O Maranhão já desmatou quase 72% de suas florestas
O deputado estadual Othelino Neto (PPS), em pronunciamento na manhã desta terça-feira (09), cobrou do Instituto Brasileiro de Meio Ambiente e dos Recursos Naturais Renováveis (Ibama) ações de fiscalização contra desmatamentos que vêm acontecendo na Amazônia Legal do Maranhão. O Estado já desmatou quase 72% de suas florestas. E esse quadro se agrava a cada dia, segundo o parlamentar.


Recentemente, o Jornal O Globo mostrou para todo o Brasil indicadores negativos do desmatamento no Estado. Hoje, a maior parte das florestas, ainda existentes na Amazônia Legal do Maranhão, restringe-se às áreas indígenas.

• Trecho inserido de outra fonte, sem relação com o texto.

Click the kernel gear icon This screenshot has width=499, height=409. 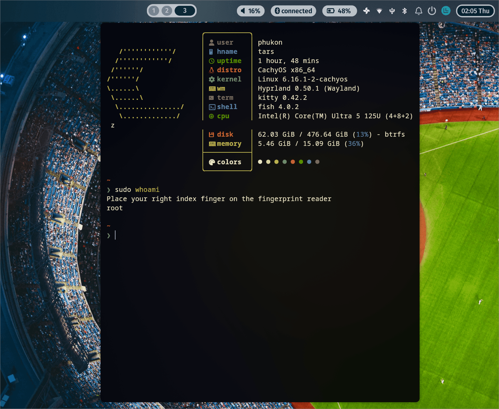click(x=212, y=79)

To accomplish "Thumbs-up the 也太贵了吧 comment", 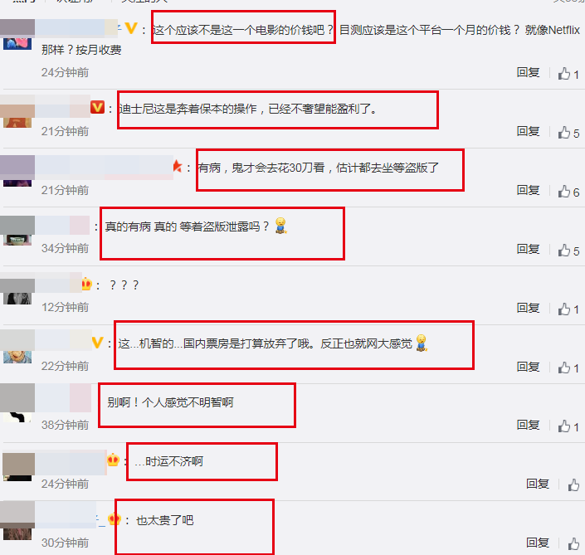I will point(573,544).
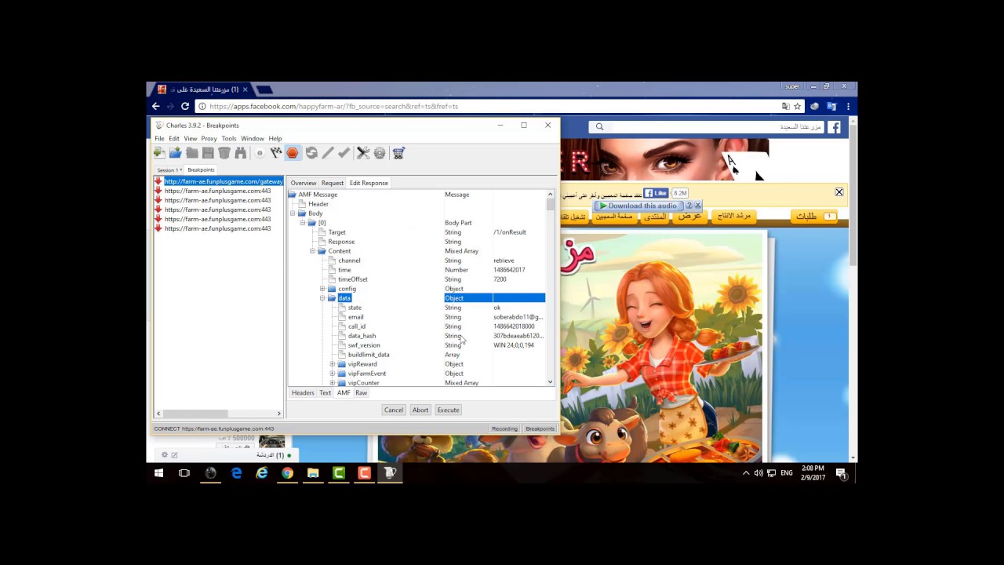
Task: Open the find binoculars icon
Action: pyautogui.click(x=240, y=153)
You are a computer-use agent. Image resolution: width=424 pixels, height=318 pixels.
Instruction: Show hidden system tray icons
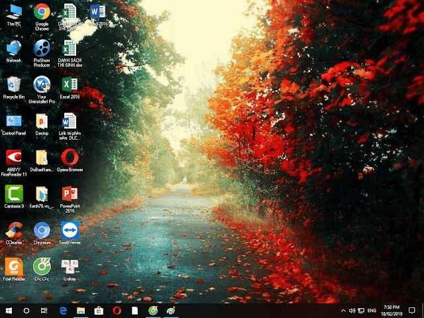click(343, 310)
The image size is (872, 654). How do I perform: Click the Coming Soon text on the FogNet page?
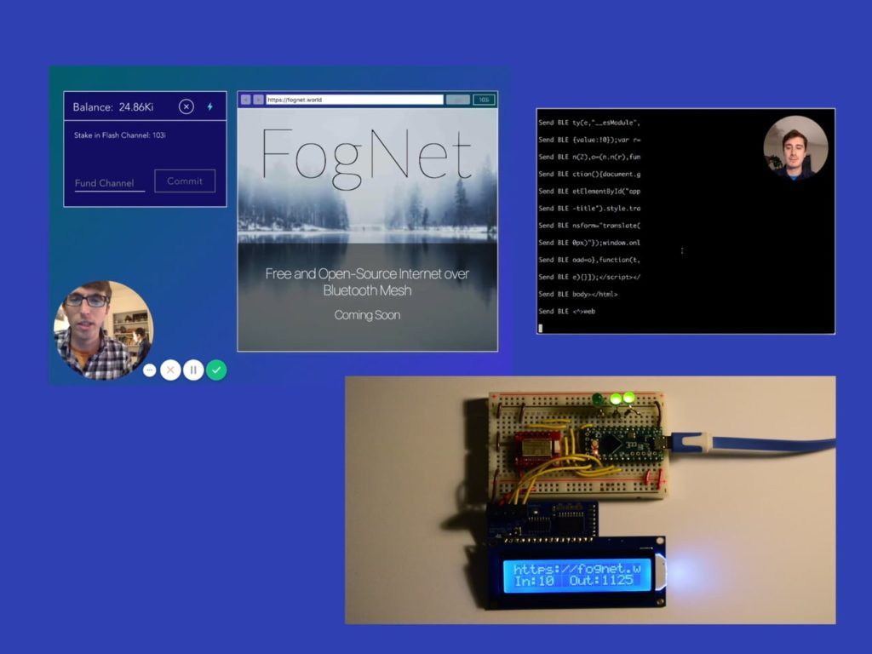pos(369,314)
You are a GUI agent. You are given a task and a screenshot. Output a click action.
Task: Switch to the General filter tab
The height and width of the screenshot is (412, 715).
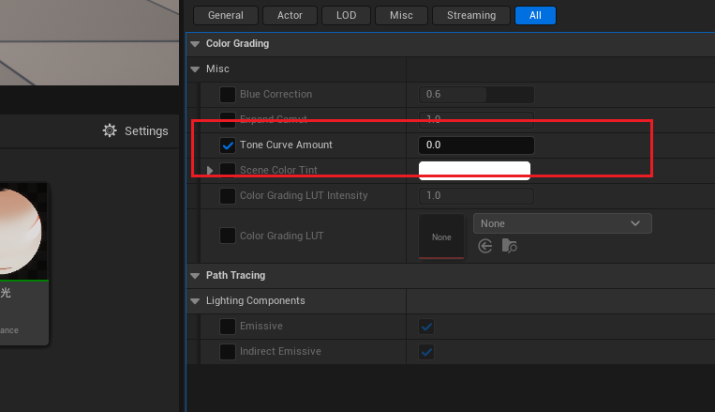coord(226,15)
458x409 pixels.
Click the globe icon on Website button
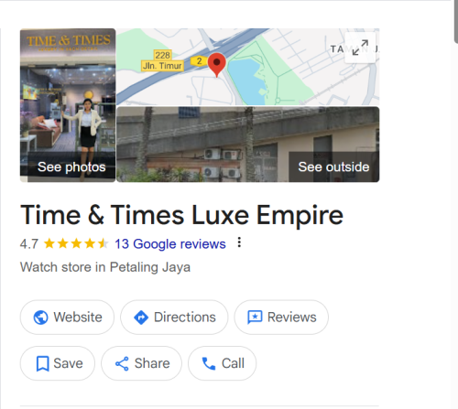pyautogui.click(x=40, y=318)
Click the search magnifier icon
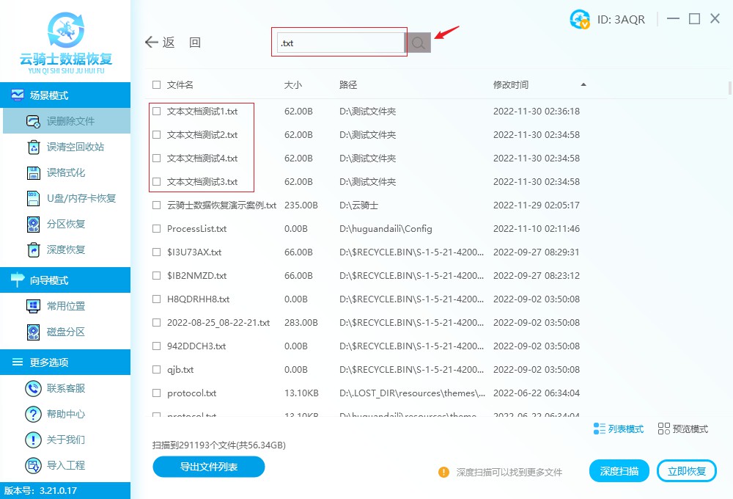Viewport: 733px width, 499px height. click(x=418, y=43)
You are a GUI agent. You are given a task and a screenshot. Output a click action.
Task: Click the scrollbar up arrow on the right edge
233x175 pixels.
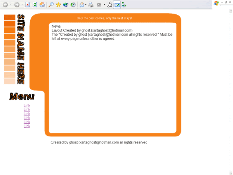(x=231, y=12)
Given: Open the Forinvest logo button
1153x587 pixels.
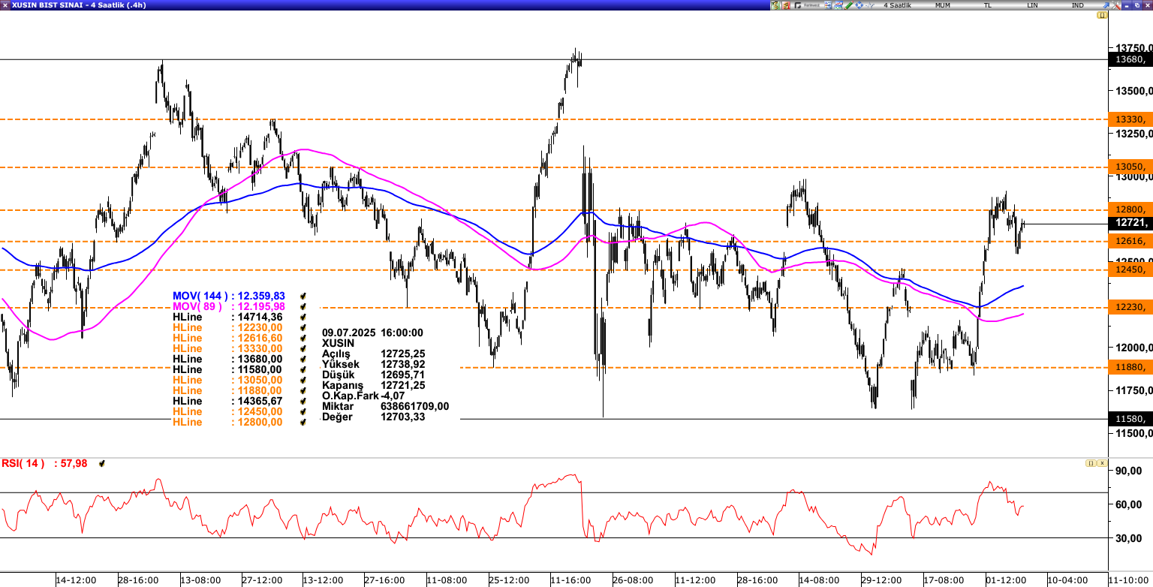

“O certo é que se percebe que, por alguma razão que não foi explicada ainda, a fiscalização por parte do Ibama, nos últimos dois anos, se reduziu bastante. Não percebemos mais aquelas operações realizadas em parceria com a Polícia Rodoviária Federal e com a Polícia Federal, que faz o trabalho de inteligência para identificar de que forma e quem está beneficiando o comércio ilegal de madeiras. Temos observado que essas ações deixaram de acontecer”, assinalou Othelino Neto.


Segundo o deputado do PPS, esses quase 72% de floresta que foram desmatadas da Amazônia Legal Maranhense representam 105.190 km² de vegetação derrubada. Para Othelino, o pior é o impacto disso na qualidade de vida das pessoas. Nas cidades onde mais se desmatou, os indicadores sociais são piores do que nas demais.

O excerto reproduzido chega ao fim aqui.